I'm not the expert here, but everything I've ever heard of this is yes, it makes it almost completely unpublishable. Unless you're Stephen friggin' King, you can expect nothing further from it because agents and publishers won't touch it.
Everything you've heard about this is wrong. The fact is, most online self-publishing attracts such an insignificant number of readers that it might as well not have happened. Meanwhile, writers who do get heavy site traffic tend to not have much trouble getting commercial publishing deals for their work.
From what I understand when someone pays to publish your work they usually pay for first publication rights. If you have already published the work (like putting it up online) then you have already used those rights and cannot sell them. You can still sell it for reprints and so on but I think publishers want first rights more.
If you have an article published on Slate or a short story published on Tor.com, it's fair to say your first rights have been used up. Putting an excerpt in your blog really shouldn't count.
If you're worried, make sure you don't refer to the appearance as "publication" in a later submission. If asked, say "I ran a bit of an earlier version of it in my blog, but there are telephone poles that get more readers than my site." This will make you sound pleasantly modest while making it clear that the piece hasn't gotten significant public exposure.
As for novels, sometimes you can get away with a single chapter of the larger story being posted online. It depends on the individual publisher as to how much of a story posted openly online before it is deemed as "previously published". Some say none at all, some will allow a chapter or two.
Some don't care if you put the whole thing up, or release it as a free download on its hardcopy publication date.

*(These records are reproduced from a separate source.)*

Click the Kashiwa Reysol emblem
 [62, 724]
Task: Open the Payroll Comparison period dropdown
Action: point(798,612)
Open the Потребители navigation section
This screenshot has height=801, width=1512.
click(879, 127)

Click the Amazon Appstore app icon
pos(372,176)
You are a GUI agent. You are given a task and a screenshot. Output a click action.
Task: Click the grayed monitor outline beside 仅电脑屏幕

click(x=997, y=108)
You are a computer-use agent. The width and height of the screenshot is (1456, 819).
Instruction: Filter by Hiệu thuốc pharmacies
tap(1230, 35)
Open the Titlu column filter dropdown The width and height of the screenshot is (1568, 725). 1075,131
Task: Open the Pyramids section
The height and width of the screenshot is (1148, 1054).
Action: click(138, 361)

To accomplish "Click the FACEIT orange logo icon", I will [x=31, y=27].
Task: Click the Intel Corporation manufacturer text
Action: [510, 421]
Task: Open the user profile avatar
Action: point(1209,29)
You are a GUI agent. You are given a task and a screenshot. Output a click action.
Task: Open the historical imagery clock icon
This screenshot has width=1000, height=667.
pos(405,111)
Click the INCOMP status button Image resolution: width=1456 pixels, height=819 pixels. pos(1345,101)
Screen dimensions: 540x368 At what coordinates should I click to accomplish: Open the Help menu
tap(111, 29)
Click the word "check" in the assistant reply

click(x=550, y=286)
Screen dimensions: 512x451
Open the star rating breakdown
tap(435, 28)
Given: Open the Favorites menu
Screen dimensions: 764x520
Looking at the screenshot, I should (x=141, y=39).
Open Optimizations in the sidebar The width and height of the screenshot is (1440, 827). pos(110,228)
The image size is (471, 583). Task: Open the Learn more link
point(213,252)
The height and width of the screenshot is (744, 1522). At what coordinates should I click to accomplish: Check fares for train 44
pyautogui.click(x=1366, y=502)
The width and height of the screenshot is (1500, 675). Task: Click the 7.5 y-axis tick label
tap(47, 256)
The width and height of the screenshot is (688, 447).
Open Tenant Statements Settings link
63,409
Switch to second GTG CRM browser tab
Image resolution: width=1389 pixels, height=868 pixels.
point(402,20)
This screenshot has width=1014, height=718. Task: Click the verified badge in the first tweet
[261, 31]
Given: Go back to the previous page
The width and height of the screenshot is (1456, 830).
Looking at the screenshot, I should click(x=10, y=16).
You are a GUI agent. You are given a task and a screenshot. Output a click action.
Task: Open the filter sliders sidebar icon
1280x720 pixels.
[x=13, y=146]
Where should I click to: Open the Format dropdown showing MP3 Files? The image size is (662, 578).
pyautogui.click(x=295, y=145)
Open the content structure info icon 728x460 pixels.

You can publish poems or stories online if it is in a restricted, password protected area such as AW's SYW area. By having it in a restricted area, you protect your First Publication Rights.
Maybe there are publishing houses that keep track of such fine points, but I haven't heard of them. The deciding factor isn't whether the area required a password; it's how much the publisher wants your book.
I agree, it depends. What's not all right is to sign a publishing contract which states that the work has not been previously published when in fact it has appeared online, in near- or complete entirety, with only minor changes between it and the product being sold for publication.
Maybe they won't care and will go for second rights/reprint, but you don't want to sign a legally binding document containing a falsehood.
True. What this means is that you should ask them whether it's a problem. Don't preemptively self-reject your work unless the publisher's submission guidelines clearly rule out your specific circumstances. Let them handle triage.
Putting it online makes it published. That limits you to markets that take reprints.
With all due respect for your considerable expertise in other areas, I have to disagree.
All I mean is a paragraph or two of a rough draft of a novel on a private blog for my friends and readers. It sounds like for some publishers that may mean too much. That sounds awfully strict in the new world of the Internet.
Good call. That interpretation is way too strict. No way does a paragraph or two of a rough draft on a private blog qualify as publication.